The lumbering Singapore-born belter is a Frankensteinian cricket experiment. Take a very modest state player on the fringes of the Australian domestic system and harness the one particular skill at which he excels to the extent that he makes millions every year on the franchise circuit but still finds time to win matches for his country.

Australia has had white-ball specialists before but never one quite like David. The likes of Ian Harvey, James Hopes and now Marcus Stoinis have all been pigeonholed as pyjama practitioners but all of those three and several others of their ilk were solid if not exceptional first-class cricketers.

David would be forgiven for not knowing a red ball if it popped up in his biryani. He’s never played a first-class match, and there’s no reason to think he ever will. Even 50-over cricket looks too long for him, judging by his brief foray in South Africa last year.

Tim David is one of the more unique cricketers Australia has produced, writes Daniel Cherny. Picture: Sarah Reed/Getty Images.
Tim David is one of the more unique cricketers Australia has produced, writes Daniel Cherny. Picture: Sarah Reed/Getty Images.

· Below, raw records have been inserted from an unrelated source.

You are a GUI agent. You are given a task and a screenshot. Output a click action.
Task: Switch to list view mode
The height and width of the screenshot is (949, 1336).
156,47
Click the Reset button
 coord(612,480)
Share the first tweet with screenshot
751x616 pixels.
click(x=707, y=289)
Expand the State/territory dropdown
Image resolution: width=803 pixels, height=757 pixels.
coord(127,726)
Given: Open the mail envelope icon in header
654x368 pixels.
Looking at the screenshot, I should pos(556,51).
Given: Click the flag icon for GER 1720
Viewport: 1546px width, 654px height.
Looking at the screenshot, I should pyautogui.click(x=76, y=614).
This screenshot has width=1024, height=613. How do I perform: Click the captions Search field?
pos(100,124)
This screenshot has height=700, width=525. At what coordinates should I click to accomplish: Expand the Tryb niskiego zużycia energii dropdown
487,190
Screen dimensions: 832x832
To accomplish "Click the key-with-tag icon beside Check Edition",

Dumped by his home state of Western Australia in 2019, David threw all his professional energies at becoming a middle-order finishing tee-er off-er in Twenty20 cricket, an area in which the Aussie men’s side has often been reaching to plug a hole.

Helped by a strong 196-centimetre frame, the call paid off in spades financially when it yielded him a $1.5m Indian Premier League deal with the Mumbai Indians two years ago. Still such are the collective Australian fans’ sensibilities that even though he’d done it across continents on the franchise circuit, there was a sense that the public didn’t yet believe this bloke who couldn’t get a game for his state could be relied upon when push came to shove in international cricket.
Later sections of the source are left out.